#### DIRECTIVE 1:
In the passage below on taxon treatments, what must taxon profiles generated on the fly do to be called treatments?
#### DIRECTIVE 2:
Write a continuation of the passage below on taxon treatments, picking up right after its final sentence.

---------- TEXT SECTION

Taxon treatments usually have the form of published conventional texts that could be enhanced by a wide array of tags and external links. More importantly, taxon treatments may be archived, searched, harvested, or linked as separate pieces of information directly related to their respective taxa.
A publication may consist of one or many treatments of different taxa of different taxonomic ranks. One taxon may have more than one treatment within a publication, although the tradition of systematics publishing usually assumes one “core” treatment per taxon within a document.
Taxon profiles generated “on the fly” or extracted through web “scrapers” have several features of treatments (e.g., EOL, NCBI, Wikipedia, or ispecies.org taxon profiles). To be called treatments, however, they have to be published in a static and citable form. It seems necessary to distinguish these two types of taxon profiles (published and dynamic, generated on the fly), although the border between them may sometimes seem vague. The essential feature of a treatment is that it encompasses information published in accordance with both present-day publishing standards and the requirements of nomenclatural codes.

--------------------
---------- DATA LISTING

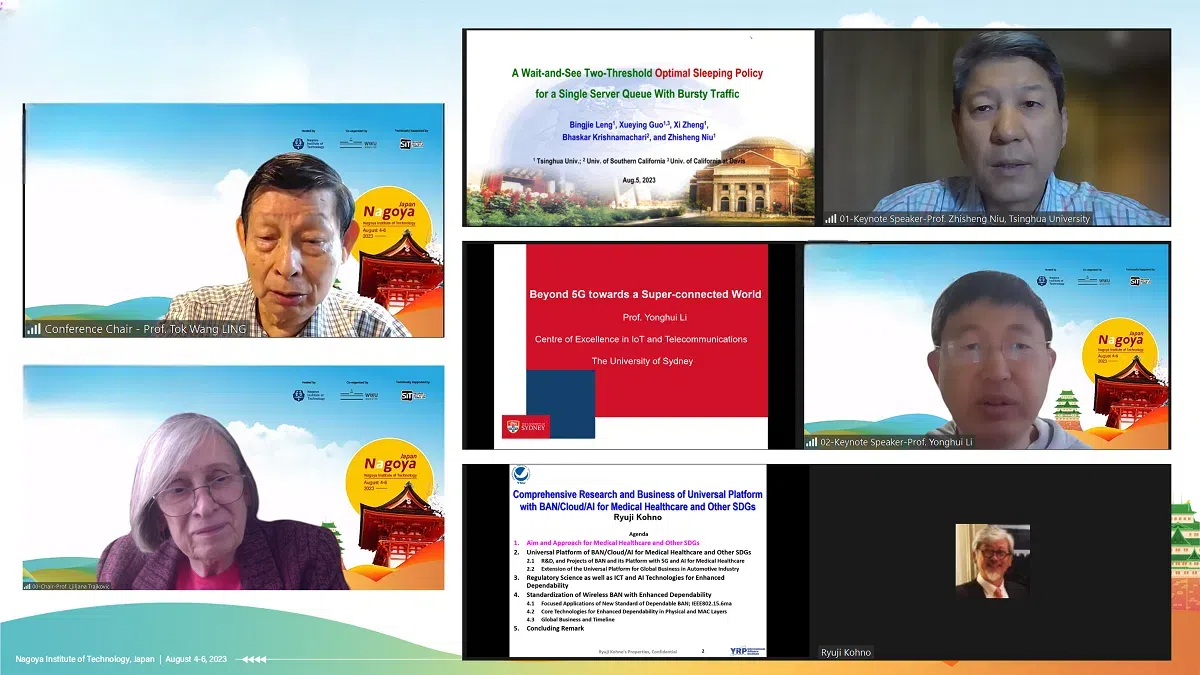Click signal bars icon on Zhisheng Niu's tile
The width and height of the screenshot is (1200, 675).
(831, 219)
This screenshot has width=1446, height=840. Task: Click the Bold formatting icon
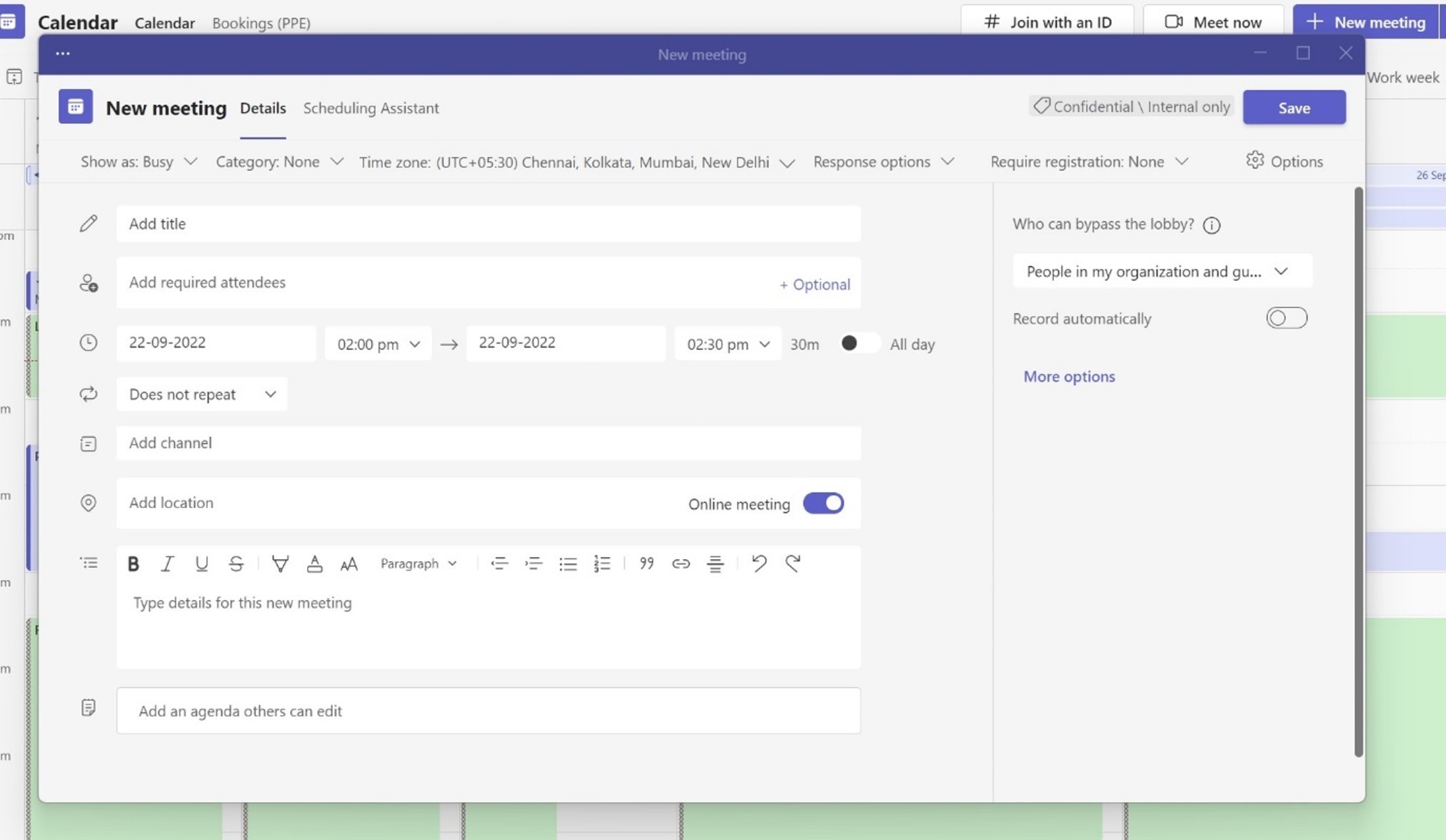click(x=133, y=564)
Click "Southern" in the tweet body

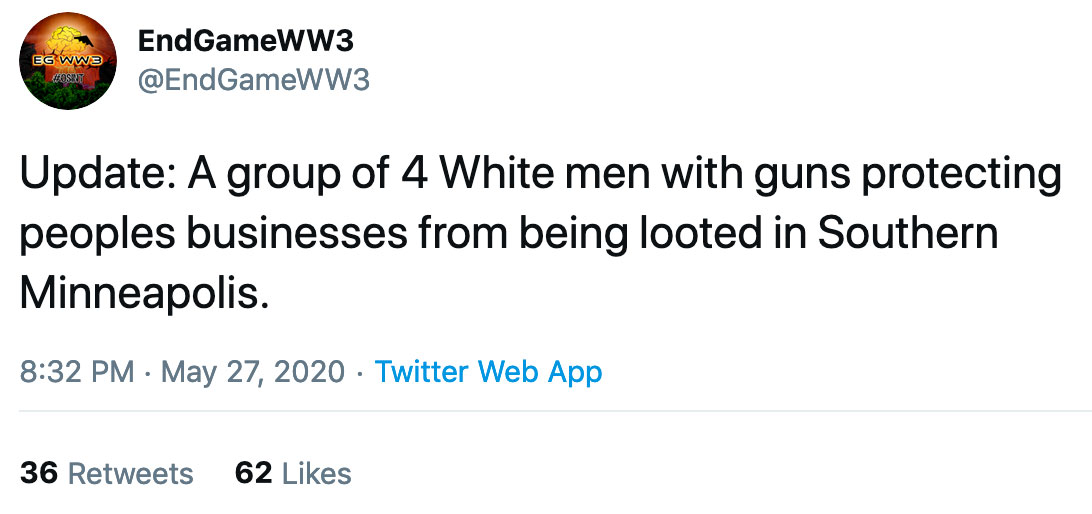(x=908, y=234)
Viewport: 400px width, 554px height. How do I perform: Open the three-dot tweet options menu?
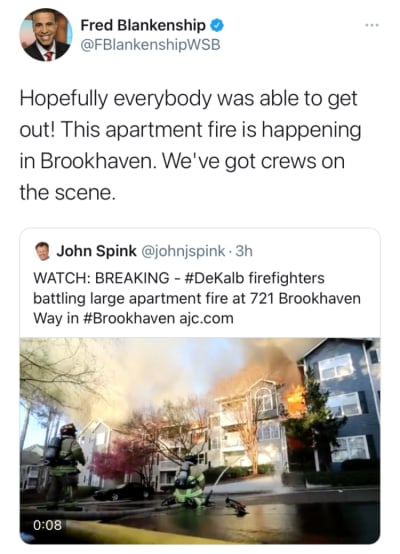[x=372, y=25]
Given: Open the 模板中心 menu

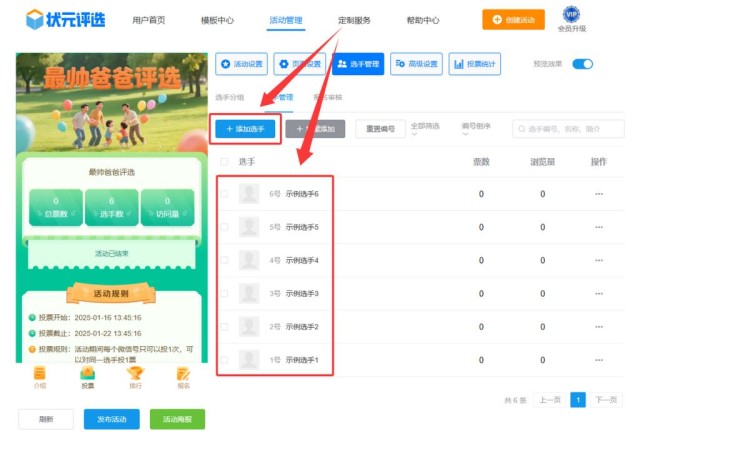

--------------------

#### EXPECTED ANSWER 1:
They have to be published in a static and citable form.

#### EXPECTED ANSWER 2:
What is not a taxon treatment?
1. A citation of a taxon name within a text, although such a citation usually holds information linked to the particular taxon. For instance, listing of a species within a “plain” checklist cannot be a treatment of that species; a sentence within a text paragraph stating that “taxon X is parasitic on taxon Y” is neither a treatment of taxon X nor of taxon Y
2. A key, because in some cases keys are constructed for related taxa that do not form a taxon (they may form a “species-group” or “taxa-group”, but this is not a taxon unless a name is given to that group). Identification keys, even they are exhaustive for a named taxon, are usually tagged separately from taxon treatments.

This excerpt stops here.